Video: Tesco’s new TV ad to promote its price cuts
In the first quarter, Tesco’s UK sales at stores open for more than a year declined by 3.8 per cent year on year, excluding fuel, the supermarket’s worst performance in more than a decade. The figure marks Tesco’s third consecutive quarter of worsening sales, after it posted a sales decline of 3 per cent in the fourth quarter.
Chief executive Phillip Clarke blamed the decline in part on Tesco’s decision to move away from promotions, which he believes only work in the short term and encourage shoppers to move around to find the best deal.
Tesco has cut its usual couponing rates by two-thirds and is instead investing in lower and more stable prices and its Clubcard Fuel Save marketing initiative.
Clarke claims those moves are paying off, with volume sales on lines where it has focused its recent price cuts up 28 per cent and Clubcard sign-ups rising 22 per cent since it launched Fuel Save. The supermarket claims it has signed up more new Clubcard customers in the past six weeks than in the prior 30.
Tesco now plans to ramp up TV and print advertising to ensure that more customers know these are long-term price cuts, with a new TV ad launching today (see video above). It is also investing in further driving loyalty with the launch of its digital wallet and digital Clubcard, which will allow people to receive personalised promotions to their smartphones, in the autumn.
Clarke says: “It all comes back to the customers. We have such great insights and Clubcard is right at the heart of that. We have to give people choice in how they engage with us – some will always use debit cards others want to shop with their phones, some buy DVDs other stream via Blinkbox.

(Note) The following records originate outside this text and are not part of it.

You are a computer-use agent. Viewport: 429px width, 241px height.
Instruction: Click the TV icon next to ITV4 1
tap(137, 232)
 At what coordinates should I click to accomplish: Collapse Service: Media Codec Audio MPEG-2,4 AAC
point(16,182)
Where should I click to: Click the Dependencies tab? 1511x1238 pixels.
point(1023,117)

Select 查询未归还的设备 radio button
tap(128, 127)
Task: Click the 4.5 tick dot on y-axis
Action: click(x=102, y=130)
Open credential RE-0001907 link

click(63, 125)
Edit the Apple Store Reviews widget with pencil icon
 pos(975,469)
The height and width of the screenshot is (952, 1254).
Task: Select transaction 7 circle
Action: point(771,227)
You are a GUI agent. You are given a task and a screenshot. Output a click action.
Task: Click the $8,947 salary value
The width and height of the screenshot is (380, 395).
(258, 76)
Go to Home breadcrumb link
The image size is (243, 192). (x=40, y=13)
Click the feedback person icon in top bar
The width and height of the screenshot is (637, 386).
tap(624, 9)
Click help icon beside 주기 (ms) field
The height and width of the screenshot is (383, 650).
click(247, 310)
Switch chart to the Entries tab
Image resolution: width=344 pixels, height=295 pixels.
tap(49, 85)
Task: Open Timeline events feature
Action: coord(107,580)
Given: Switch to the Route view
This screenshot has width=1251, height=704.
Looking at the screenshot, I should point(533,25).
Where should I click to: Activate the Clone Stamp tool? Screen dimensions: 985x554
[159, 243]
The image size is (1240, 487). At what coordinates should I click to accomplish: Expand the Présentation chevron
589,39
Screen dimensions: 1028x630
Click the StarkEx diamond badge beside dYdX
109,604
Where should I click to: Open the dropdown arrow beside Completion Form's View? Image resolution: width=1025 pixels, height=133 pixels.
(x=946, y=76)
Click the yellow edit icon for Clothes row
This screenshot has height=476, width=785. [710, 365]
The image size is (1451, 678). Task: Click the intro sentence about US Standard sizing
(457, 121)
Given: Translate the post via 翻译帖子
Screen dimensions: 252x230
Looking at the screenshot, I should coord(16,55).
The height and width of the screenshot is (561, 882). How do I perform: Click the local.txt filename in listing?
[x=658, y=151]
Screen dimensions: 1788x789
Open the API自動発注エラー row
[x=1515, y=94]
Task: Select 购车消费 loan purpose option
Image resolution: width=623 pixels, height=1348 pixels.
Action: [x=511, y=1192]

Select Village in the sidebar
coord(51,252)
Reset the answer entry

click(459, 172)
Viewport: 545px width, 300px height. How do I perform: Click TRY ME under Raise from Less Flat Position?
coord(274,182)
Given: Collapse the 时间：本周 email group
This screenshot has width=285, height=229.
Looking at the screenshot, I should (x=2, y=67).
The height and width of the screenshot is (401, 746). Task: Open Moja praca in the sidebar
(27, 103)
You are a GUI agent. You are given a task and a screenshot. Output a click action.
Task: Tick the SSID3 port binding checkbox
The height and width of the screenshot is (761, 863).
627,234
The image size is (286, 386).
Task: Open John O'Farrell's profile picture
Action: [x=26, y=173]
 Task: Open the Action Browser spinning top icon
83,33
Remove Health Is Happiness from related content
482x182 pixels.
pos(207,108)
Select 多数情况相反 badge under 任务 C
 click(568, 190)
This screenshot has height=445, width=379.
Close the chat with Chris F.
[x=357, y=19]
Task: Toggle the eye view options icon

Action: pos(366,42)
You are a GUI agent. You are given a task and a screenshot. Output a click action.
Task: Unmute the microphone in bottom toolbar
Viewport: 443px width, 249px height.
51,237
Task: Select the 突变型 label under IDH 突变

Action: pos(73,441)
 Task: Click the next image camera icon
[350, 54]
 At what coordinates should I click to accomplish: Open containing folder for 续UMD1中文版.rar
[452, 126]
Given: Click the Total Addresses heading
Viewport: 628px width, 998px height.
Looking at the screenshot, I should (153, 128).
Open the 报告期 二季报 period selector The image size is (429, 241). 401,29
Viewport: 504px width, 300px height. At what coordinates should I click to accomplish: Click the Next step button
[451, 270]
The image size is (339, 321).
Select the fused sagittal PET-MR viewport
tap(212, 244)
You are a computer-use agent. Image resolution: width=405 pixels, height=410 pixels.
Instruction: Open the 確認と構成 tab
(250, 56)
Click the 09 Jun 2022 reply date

“We are excited about the way that some customers are using digital and we have got to be there for them.”
Speaking about the recent changes to its marketing structure, which have seen Tesco’s director of developing business Jill Easterbrook take on responsibility for global marketing while Matt Atkinson moves over to become chief creative officer, Clarke says the decision is part of efforts to “strengthen efforts”.
“Our communications have improved and will continue to do so. We felt we needed a job that just looked at customers, how we communicate, listen and respond to them and Jill has an unswerving insight on customers.
“We are not going for a traditional structure. This is something unique to us.”